=== Work task ===
The records below need to be copied in full. Match them exactly.

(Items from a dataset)
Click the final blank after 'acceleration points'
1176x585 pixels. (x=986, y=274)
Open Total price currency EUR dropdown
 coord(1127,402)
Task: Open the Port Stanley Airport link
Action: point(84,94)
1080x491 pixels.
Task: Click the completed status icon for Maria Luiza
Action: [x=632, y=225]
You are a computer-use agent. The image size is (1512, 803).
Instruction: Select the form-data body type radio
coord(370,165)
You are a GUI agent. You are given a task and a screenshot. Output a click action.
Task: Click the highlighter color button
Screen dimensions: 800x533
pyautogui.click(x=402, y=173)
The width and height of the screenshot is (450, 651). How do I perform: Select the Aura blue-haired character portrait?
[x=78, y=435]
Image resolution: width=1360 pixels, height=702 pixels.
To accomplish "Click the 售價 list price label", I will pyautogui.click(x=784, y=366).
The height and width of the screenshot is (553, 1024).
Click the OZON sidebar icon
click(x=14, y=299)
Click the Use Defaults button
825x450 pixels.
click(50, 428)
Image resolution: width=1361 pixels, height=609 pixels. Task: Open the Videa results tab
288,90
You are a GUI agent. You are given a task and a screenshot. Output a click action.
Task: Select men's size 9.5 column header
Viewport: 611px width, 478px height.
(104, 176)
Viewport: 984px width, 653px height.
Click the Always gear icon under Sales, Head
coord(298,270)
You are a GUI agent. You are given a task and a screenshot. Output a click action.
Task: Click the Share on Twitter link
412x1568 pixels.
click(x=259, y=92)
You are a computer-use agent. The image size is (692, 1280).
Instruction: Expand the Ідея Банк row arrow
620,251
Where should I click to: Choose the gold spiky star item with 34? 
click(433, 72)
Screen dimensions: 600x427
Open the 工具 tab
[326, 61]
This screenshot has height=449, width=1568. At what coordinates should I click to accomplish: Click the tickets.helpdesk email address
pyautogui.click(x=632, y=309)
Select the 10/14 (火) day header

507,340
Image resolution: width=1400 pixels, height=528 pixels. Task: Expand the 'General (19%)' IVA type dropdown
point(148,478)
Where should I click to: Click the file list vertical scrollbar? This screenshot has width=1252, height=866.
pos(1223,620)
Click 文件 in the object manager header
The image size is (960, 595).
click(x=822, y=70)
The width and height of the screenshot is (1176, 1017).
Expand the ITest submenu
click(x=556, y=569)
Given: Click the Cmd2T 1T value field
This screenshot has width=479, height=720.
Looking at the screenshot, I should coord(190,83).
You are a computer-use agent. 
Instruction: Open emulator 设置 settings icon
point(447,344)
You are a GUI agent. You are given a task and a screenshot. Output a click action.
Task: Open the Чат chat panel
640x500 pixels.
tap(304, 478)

=== Exercise result ===
Click the final blank after 'acceleration points'
1176x585 pixels. (x=986, y=274)
Open Total price currency EUR dropdown
 coord(1127,402)
Task: Open the Port Stanley Airport link
Action: point(84,94)
1080x491 pixels.
Task: Click the completed status icon for Maria Luiza
Action: [x=632, y=225]
You are a computer-use agent. The image size is (1512, 803).
Instruction: Select the form-data body type radio
coord(370,165)
You are a GUI agent. You are given a task and a screenshot. Output a click action.
Task: Click the highlighter color button
Screen dimensions: 800x533
pyautogui.click(x=402, y=173)
The width and height of the screenshot is (450, 651). How do I perform: Select the Aura blue-haired character portrait?
[x=78, y=435]
Image resolution: width=1360 pixels, height=702 pixels.
To accomplish "Click the 售價 list price label", I will pyautogui.click(x=784, y=366).
The height and width of the screenshot is (553, 1024).
Click the OZON sidebar icon
click(x=14, y=299)
Click the Use Defaults button
825x450 pixels.
click(50, 428)
Image resolution: width=1361 pixels, height=609 pixels. Task: Open the Videa results tab
288,90
You are a GUI agent. You are given a task and a screenshot. Output a click action.
Task: Select men's size 9.5 column header
Viewport: 611px width, 478px height.
(104, 176)
Viewport: 984px width, 653px height.
Click the Always gear icon under Sales, Head
coord(298,270)
You are a GUI agent. You are given a task and a screenshot. Output a click action.
Task: Click the Share on Twitter link
412x1568 pixels.
click(x=259, y=92)
You are a computer-use agent. The image size is (692, 1280).
Instruction: Expand the Ідея Банк row arrow
620,251
Where should I click to: Choose the gold spiky star item with 34? 
click(433, 72)
Screen dimensions: 600x427
Open the 工具 tab
[326, 61]
This screenshot has height=449, width=1568. At what coordinates should I click to accomplish: Click the tickets.helpdesk email address
pyautogui.click(x=632, y=309)
Select the 10/14 (火) day header

507,340
Image resolution: width=1400 pixels, height=528 pixels. Task: Expand the 'General (19%)' IVA type dropdown
point(148,478)
Where should I click to: Click the file list vertical scrollbar? This screenshot has width=1252, height=866.
pos(1223,620)
Click 文件 in the object manager header
The image size is (960, 595).
click(x=822, y=70)
The width and height of the screenshot is (1176, 1017).
Expand the ITest submenu
click(x=556, y=569)
Given: Click the Cmd2T 1T value field
This screenshot has width=479, height=720.
Looking at the screenshot, I should coord(190,83).
You are a computer-use agent. 
Instruction: Open emulator 设置 settings icon
point(447,344)
You are a GUI agent. You are given a task and a screenshot. Output a click action.
Task: Open the Чат chat panel
640x500 pixels.
tap(304, 478)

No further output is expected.